3

I recently had a couple of 10Gbit Ethernet cards installed on a few machines connected to a LAN of about 80 commodity nodes running a distributed file system (Lustre). The 10Gbit card achieves good performance on file operations and is functioning as it should.

However, I wrote a custom client app in C that asynchronously sends large blocks of data to multiple nodes in the network. The machine the client app runs on has a 10GB Ethernet card, and all the destination nodes have a 1GB Ethernet card - so I should be able to get a theoretical max send transfer rate of 10 gbits.
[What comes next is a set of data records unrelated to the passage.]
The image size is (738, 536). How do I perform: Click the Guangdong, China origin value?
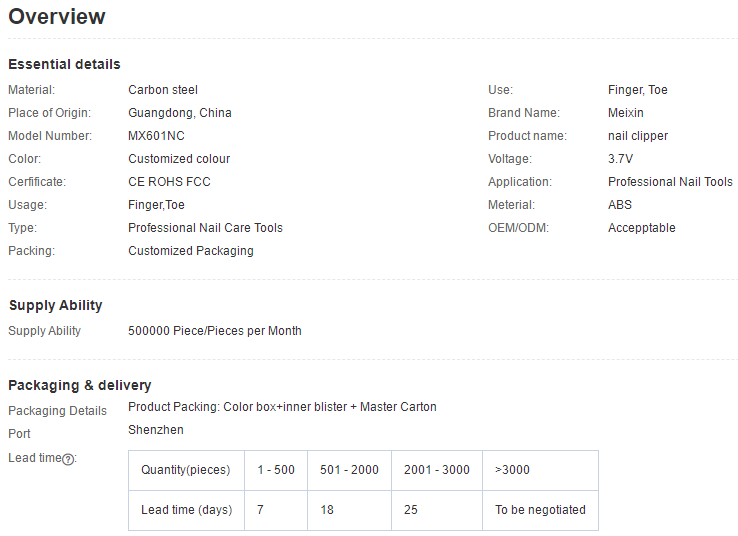[x=180, y=113]
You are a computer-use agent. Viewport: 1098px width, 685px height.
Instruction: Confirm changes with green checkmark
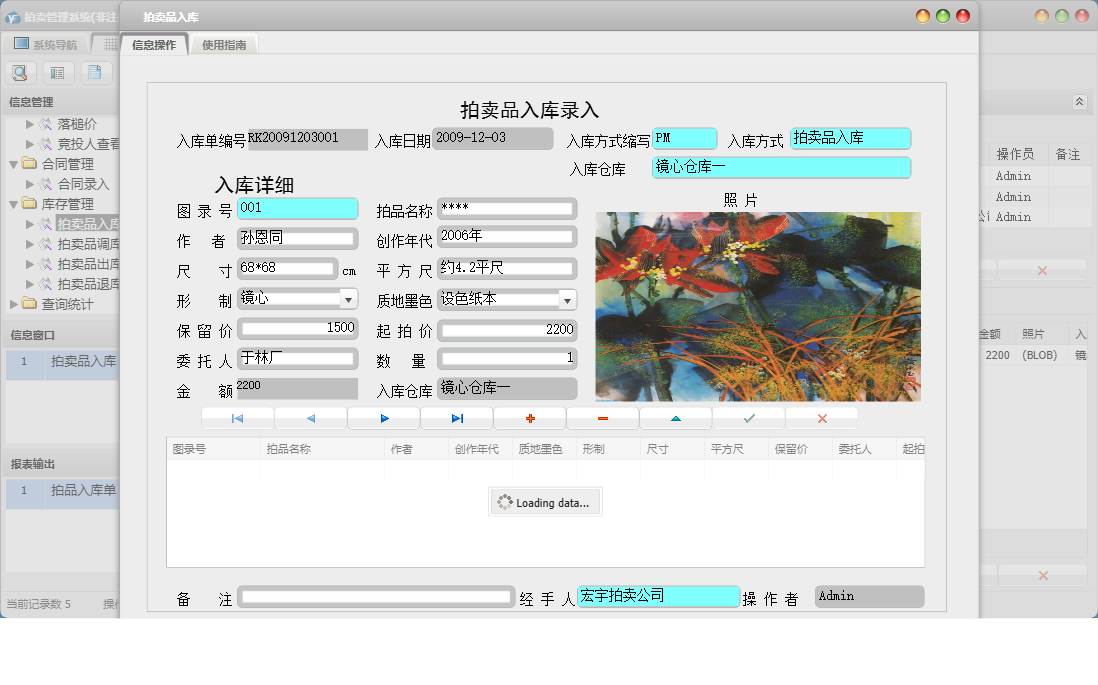pos(749,419)
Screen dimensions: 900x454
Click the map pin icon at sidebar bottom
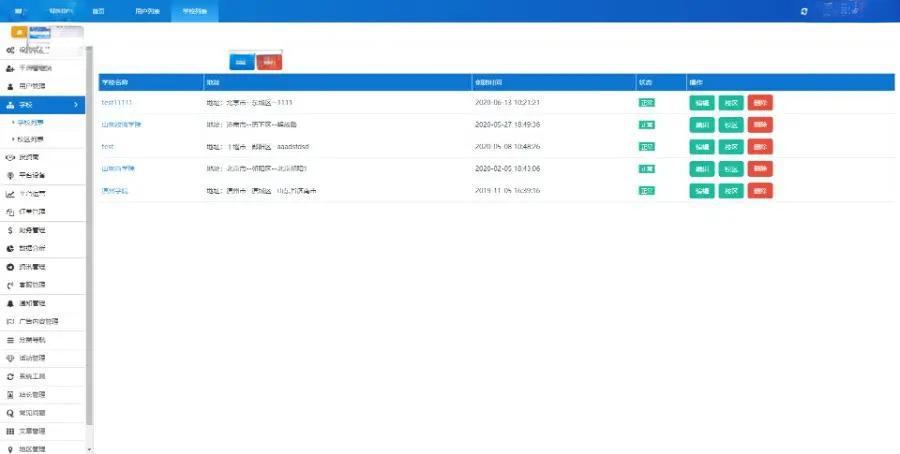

If I run the client app on a machine with a 1Gbit card, it easily maxes out the card for sustained lengths of time. But strangely, if I run the same app on a machine with a 10Gbit card it gets horrible performance (around 20-30 mbits a second).

The program is written in C using normal TCP sockets. Is there some special setting required for 10Gbit? Because it's very odd that it gets maximum performance on a 1Gbit card, but horrible performance on a 10Gbit card. Again, the problem is not the 10Gbit card itself, since the distributed file system (Lustre) gets good performance with the 10Gbit card.

Any ideas/suggestions?

  • 1
    What transfer rate are you getting on 1 Gbit using custom app, and what transfer rate are you getting on 10 Gbit doing normal file operations? – Pyrolistical Jun 15 '09 at 17:43

3 Answers3

5

One thing I've noticed as a problem between 10gb and 1gb lan segments is that the default MTU is different. 10gb ethernet uses a default MTU of 9000 as opposed to the default of 1500 for 1gb ethernet. You can either change your MTU on the 10g to the lower number or set up your router to handle breaking down the jumbo packets for you.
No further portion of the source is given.